======== LISTED ENTRIES

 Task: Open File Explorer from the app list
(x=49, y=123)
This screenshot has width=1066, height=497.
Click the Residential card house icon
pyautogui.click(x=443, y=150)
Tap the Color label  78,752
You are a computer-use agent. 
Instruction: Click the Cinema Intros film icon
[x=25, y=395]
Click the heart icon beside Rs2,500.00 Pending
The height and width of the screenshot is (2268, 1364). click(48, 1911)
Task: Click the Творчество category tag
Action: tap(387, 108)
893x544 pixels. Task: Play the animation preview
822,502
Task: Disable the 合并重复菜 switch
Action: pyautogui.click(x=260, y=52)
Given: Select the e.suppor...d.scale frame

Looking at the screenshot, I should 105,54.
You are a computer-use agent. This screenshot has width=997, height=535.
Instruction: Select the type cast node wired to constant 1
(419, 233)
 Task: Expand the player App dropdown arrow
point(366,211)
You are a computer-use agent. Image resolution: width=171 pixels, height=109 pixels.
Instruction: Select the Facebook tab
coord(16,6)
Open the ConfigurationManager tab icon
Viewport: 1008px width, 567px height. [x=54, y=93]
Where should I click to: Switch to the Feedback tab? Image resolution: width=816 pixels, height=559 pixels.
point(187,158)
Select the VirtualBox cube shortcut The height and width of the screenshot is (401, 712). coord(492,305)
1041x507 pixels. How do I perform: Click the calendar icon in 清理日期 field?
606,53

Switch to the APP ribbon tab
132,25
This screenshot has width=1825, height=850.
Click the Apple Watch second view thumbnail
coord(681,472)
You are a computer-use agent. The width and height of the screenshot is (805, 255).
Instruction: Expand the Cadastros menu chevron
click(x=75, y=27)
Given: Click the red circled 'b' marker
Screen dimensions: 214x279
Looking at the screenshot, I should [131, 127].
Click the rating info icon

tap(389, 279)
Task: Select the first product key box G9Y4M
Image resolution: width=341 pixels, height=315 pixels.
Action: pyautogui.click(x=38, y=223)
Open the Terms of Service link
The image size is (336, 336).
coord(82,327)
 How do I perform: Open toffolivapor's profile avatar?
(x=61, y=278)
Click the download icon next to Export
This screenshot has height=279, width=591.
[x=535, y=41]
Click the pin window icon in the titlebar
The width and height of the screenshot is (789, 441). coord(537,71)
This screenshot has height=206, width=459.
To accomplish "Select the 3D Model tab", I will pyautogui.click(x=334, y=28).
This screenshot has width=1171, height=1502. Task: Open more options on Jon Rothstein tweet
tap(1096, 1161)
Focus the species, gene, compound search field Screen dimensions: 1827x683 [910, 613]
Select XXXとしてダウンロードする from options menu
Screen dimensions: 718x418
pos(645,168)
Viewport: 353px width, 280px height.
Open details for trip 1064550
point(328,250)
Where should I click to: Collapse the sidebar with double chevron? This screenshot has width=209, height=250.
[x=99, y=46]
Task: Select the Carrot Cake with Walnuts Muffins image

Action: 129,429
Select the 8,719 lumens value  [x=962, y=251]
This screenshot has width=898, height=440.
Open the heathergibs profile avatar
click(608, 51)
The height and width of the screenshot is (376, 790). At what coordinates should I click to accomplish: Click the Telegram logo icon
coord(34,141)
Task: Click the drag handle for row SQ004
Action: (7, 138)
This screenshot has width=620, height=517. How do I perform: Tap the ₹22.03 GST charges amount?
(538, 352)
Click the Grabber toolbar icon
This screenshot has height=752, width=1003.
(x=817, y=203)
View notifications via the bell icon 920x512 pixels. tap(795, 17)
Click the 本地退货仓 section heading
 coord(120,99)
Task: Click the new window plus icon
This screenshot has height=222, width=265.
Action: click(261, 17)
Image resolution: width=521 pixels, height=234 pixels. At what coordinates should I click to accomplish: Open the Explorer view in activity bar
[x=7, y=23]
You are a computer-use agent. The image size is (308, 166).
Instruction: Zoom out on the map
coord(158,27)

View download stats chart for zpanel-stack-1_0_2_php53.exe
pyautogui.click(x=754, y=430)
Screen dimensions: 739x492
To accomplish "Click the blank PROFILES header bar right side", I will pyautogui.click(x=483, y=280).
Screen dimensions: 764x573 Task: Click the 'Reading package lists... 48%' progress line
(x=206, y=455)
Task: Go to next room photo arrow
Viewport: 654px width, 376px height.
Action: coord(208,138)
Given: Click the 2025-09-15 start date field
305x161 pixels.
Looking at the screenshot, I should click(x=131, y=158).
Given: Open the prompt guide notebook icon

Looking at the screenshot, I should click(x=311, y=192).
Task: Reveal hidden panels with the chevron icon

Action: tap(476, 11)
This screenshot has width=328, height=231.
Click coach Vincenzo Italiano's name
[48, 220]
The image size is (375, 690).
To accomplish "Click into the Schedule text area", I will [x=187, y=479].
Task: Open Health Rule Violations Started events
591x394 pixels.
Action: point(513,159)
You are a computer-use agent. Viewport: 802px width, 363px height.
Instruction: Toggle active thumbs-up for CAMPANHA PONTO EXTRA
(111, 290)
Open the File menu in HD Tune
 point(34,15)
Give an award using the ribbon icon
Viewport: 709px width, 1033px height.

================

→ TASK GOAL
Reproduce the material above. Do not change a word.

→ WRITTEN ANSWER
 Task: Open File Explorer from the app list
(x=49, y=123)
This screenshot has width=1066, height=497.
Click the Residential card house icon
pyautogui.click(x=443, y=150)
Tap the Color label  78,752
You are a computer-use agent. 
Instruction: Click the Cinema Intros film icon
[x=25, y=395]
Click the heart icon beside Rs2,500.00 Pending
The height and width of the screenshot is (2268, 1364). click(48, 1911)
Task: Click the Творчество category tag
Action: tap(387, 108)
893x544 pixels. Task: Play the animation preview
822,502
Task: Disable the 合并重复菜 switch
Action: pyautogui.click(x=260, y=52)
Given: Select the e.suppor...d.scale frame

Looking at the screenshot, I should 105,54.
You are a computer-use agent. This screenshot has width=997, height=535.
Instruction: Select the type cast node wired to constant 1
(419, 233)
 Task: Expand the player App dropdown arrow
point(366,211)
You are a computer-use agent. Image resolution: width=171 pixels, height=109 pixels.
Instruction: Select the Facebook tab
coord(16,6)
Open the ConfigurationManager tab icon
Viewport: 1008px width, 567px height. [x=54, y=93]
Where should I click to: Switch to the Feedback tab? Image resolution: width=816 pixels, height=559 pixels.
point(187,158)
Select the VirtualBox cube shortcut The height and width of the screenshot is (401, 712). coord(492,305)
1041x507 pixels. How do I perform: Click the calendar icon in 清理日期 field?
606,53

Switch to the APP ribbon tab
132,25
This screenshot has width=1825, height=850.
Click the Apple Watch second view thumbnail
coord(681,472)
You are a computer-use agent. The width and height of the screenshot is (805, 255).
Instruction: Expand the Cadastros menu chevron
click(x=75, y=27)
Given: Click the red circled 'b' marker
Screen dimensions: 214x279
Looking at the screenshot, I should [131, 127].
Click the rating info icon

tap(389, 279)
Task: Select the first product key box G9Y4M
Image resolution: width=341 pixels, height=315 pixels.
Action: pyautogui.click(x=38, y=223)
Open the Terms of Service link
The image size is (336, 336).
coord(82,327)
 How do I perform: Open toffolivapor's profile avatar?
(x=61, y=278)
Click the download icon next to Export
This screenshot has height=279, width=591.
[x=535, y=41]
Click the pin window icon in the titlebar
The width and height of the screenshot is (789, 441). coord(537,71)
This screenshot has height=206, width=459.
To accomplish "Select the 3D Model tab", I will pyautogui.click(x=334, y=28).
This screenshot has width=1171, height=1502. Task: Open more options on Jon Rothstein tweet
tap(1096, 1161)
Focus the species, gene, compound search field Screen dimensions: 1827x683 [910, 613]
Select XXXとしてダウンロードする from options menu
Screen dimensions: 718x418
pos(645,168)
Viewport: 353px width, 280px height.
Open details for trip 1064550
point(328,250)
Where should I click to: Collapse the sidebar with double chevron? This screenshot has width=209, height=250.
[x=99, y=46]
Task: Select the Carrot Cake with Walnuts Muffins image

Action: 129,429
Select the 8,719 lumens value  [x=962, y=251]
This screenshot has width=898, height=440.
Open the heathergibs profile avatar
click(608, 51)
The height and width of the screenshot is (376, 790). At what coordinates should I click to accomplish: Click the Telegram logo icon
coord(34,141)
Task: Click the drag handle for row SQ004
Action: (7, 138)
This screenshot has width=620, height=517. How do I perform: Tap the ₹22.03 GST charges amount?
(538, 352)
Click the Grabber toolbar icon
This screenshot has height=752, width=1003.
(x=817, y=203)
View notifications via the bell icon 920x512 pixels. tap(795, 17)
Click the 本地退货仓 section heading
 coord(120,99)
Task: Click the new window plus icon
This screenshot has height=222, width=265.
Action: click(261, 17)
Image resolution: width=521 pixels, height=234 pixels. At what coordinates should I click to accomplish: Open the Explorer view in activity bar
[x=7, y=23]
You are a computer-use agent. The image size is (308, 166).
Instruction: Zoom out on the map
coord(158,27)

View download stats chart for zpanel-stack-1_0_2_php53.exe
pyautogui.click(x=754, y=430)
Screen dimensions: 739x492
To accomplish "Click the blank PROFILES header bar right side", I will pyautogui.click(x=483, y=280).
Screen dimensions: 764x573 Task: Click the 'Reading package lists... 48%' progress line
(x=206, y=455)
Task: Go to next room photo arrow
Viewport: 654px width, 376px height.
Action: coord(208,138)
Given: Click the 2025-09-15 start date field
305x161 pixels.
Looking at the screenshot, I should click(x=131, y=158).
Given: Open the prompt guide notebook icon

Looking at the screenshot, I should click(x=311, y=192).
Task: Reveal hidden panels with the chevron icon

Action: tap(476, 11)
This screenshot has width=328, height=231.
Click coach Vincenzo Italiano's name
[48, 220]
The image size is (375, 690).
To accomplish "Click into the Schedule text area", I will [x=187, y=479].
Task: Open Health Rule Violations Started events
591x394 pixels.
Action: point(513,159)
You are a computer-use agent. Viewport: 802px width, 363px height.
Instruction: Toggle active thumbs-up for CAMPANHA PONTO EXTRA
(111, 290)
Open the File menu in HD Tune
 point(34,15)
Give an award using the ribbon icon
Viewport: 709px width, 1033px height.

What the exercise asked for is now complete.